===== Data lines =====

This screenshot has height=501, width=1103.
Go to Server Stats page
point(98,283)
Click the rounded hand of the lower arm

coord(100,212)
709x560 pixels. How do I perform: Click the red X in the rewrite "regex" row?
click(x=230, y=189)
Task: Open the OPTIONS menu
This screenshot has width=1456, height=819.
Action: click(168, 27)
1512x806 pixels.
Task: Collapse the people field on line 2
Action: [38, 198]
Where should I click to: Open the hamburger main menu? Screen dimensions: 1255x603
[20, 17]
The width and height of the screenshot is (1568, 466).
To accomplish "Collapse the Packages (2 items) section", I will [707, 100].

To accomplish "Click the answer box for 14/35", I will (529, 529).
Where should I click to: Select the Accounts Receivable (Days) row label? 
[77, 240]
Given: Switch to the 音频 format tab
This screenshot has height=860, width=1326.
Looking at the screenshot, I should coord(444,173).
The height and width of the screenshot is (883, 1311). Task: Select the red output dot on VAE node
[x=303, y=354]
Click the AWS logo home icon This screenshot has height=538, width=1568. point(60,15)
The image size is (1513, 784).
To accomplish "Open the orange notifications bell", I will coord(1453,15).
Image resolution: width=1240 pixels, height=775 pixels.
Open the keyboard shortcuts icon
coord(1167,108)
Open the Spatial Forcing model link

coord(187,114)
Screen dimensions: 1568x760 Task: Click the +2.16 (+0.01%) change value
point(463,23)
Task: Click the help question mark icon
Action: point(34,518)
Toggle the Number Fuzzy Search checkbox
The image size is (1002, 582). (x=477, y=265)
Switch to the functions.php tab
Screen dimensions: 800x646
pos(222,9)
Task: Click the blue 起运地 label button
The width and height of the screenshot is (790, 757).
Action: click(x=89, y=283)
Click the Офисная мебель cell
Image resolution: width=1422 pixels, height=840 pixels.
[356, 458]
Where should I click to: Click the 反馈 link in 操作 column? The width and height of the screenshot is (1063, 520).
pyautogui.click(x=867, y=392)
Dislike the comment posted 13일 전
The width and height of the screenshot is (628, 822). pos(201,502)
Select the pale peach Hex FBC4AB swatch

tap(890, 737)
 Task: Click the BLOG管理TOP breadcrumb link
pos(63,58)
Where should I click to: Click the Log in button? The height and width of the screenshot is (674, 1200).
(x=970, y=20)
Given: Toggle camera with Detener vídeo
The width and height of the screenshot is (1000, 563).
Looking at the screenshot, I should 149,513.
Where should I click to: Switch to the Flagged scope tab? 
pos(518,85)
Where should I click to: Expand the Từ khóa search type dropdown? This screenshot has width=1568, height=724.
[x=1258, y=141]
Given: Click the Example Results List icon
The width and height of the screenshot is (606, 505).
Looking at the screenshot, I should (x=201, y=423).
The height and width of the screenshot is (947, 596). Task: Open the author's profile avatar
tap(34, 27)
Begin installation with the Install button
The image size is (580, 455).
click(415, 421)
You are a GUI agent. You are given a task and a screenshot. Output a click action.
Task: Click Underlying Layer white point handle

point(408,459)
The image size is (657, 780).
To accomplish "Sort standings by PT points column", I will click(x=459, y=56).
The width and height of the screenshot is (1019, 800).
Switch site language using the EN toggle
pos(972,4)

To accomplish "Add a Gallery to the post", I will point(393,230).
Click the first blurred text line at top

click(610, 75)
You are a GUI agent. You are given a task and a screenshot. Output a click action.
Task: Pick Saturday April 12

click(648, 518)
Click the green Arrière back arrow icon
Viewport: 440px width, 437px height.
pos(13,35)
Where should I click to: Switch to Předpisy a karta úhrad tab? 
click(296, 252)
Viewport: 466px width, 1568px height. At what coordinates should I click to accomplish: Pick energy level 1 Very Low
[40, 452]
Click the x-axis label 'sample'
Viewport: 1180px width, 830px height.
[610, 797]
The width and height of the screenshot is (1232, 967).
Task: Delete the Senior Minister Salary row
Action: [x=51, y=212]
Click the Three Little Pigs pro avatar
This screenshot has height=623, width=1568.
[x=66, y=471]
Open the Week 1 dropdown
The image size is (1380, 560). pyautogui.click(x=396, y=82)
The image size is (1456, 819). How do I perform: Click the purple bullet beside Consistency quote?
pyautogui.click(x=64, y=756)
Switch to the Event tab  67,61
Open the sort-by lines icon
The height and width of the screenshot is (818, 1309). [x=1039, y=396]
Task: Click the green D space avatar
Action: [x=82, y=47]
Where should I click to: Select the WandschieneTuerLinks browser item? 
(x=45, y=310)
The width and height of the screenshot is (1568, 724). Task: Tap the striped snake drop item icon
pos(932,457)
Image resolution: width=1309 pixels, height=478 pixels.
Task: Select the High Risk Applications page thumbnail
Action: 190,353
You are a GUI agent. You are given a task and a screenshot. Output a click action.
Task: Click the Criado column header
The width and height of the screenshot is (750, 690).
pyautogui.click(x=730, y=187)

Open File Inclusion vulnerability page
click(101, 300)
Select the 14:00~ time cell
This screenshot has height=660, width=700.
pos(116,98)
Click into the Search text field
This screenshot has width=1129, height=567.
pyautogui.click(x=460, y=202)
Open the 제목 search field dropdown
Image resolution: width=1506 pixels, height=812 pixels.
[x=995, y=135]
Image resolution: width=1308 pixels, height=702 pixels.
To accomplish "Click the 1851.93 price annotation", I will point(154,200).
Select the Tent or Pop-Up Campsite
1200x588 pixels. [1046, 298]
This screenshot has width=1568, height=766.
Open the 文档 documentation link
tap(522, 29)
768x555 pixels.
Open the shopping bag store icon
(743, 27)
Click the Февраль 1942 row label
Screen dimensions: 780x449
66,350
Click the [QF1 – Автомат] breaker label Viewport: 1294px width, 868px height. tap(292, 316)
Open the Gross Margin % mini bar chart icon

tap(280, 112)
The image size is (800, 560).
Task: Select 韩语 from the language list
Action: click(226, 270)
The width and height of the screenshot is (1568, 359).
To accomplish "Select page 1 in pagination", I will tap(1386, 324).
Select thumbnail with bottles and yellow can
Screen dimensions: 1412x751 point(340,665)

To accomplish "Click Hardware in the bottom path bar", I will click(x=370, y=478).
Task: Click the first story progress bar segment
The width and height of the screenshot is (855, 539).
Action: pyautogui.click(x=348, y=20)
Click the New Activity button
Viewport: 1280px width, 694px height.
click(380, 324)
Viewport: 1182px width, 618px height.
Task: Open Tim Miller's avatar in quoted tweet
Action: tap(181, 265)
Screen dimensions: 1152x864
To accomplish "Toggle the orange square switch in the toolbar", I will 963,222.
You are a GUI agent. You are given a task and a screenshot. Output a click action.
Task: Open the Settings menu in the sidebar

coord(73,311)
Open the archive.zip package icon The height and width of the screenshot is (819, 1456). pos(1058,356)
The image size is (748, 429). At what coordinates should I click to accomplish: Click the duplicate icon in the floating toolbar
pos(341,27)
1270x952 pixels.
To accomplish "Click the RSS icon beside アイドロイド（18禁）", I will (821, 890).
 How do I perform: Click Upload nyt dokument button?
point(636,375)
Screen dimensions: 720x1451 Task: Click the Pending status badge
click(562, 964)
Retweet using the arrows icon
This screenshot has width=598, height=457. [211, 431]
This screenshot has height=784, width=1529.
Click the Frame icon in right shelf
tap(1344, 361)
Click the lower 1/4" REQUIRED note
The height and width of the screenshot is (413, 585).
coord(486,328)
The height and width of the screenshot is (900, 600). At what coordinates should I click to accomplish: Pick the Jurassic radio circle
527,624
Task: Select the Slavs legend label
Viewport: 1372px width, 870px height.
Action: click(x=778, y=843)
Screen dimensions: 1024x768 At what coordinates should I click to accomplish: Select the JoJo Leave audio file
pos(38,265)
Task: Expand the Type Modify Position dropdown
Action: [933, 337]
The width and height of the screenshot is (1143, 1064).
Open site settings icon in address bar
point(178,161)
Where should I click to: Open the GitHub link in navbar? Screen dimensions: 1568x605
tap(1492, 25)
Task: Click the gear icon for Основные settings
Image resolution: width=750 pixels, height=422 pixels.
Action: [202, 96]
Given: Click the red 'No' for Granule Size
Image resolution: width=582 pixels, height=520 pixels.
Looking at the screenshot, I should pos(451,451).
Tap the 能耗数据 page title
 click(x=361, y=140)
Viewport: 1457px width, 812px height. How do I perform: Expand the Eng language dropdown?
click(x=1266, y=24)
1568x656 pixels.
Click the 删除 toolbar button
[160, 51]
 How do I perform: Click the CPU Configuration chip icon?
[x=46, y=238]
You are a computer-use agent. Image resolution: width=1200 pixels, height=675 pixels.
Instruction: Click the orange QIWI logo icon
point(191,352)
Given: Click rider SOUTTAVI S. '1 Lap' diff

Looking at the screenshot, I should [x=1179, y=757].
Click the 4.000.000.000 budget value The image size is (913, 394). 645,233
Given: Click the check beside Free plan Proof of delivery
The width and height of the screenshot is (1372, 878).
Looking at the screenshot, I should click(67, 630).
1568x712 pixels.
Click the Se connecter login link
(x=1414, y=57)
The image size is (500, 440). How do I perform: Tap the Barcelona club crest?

=====

Swap "Accounts Receivable" for "Accounts Payable" in the items from the line containing "The width and height of the screenshot is (1568, 466)." through the line containing "pyautogui.click(x=867, y=392)", and give only that stretch with everything else unchanged.

## Task result
The width and height of the screenshot is (1568, 466).
To accomplish "Collapse the Packages (2 items) section", I will [707, 100].

To accomplish "Click the answer box for 14/35", I will (529, 529).
Where should I click to: Select the Accounts Payable (Days) row label? 
[77, 240]
Given: Switch to the 音频 format tab
This screenshot has height=860, width=1326.
Looking at the screenshot, I should coord(444,173).
The height and width of the screenshot is (883, 1311). Task: Select the red output dot on VAE node
[x=303, y=354]
Click the AWS logo home icon This screenshot has height=538, width=1568. point(60,15)
The image size is (1513, 784).
To accomplish "Open the orange notifications bell", I will coord(1453,15).
Image resolution: width=1240 pixels, height=775 pixels.
Open the keyboard shortcuts icon
coord(1167,108)
Open the Spatial Forcing model link

coord(187,114)
Screen dimensions: 1568x760 Task: Click the +2.16 (+0.01%) change value
point(463,23)
Task: Click the help question mark icon
Action: point(34,518)
Toggle the Number Fuzzy Search checkbox
The image size is (1002, 582). (x=477, y=265)
Switch to the functions.php tab
Screen dimensions: 800x646
pos(222,9)
Task: Click the blue 起运地 label button
The width and height of the screenshot is (790, 757).
Action: click(x=89, y=283)
Click the Офисная мебель cell
Image resolution: width=1422 pixels, height=840 pixels.
[356, 458]
Where should I click to: Click the 反馈 link in 操作 column? The width and height of the screenshot is (1063, 520).
pyautogui.click(x=867, y=392)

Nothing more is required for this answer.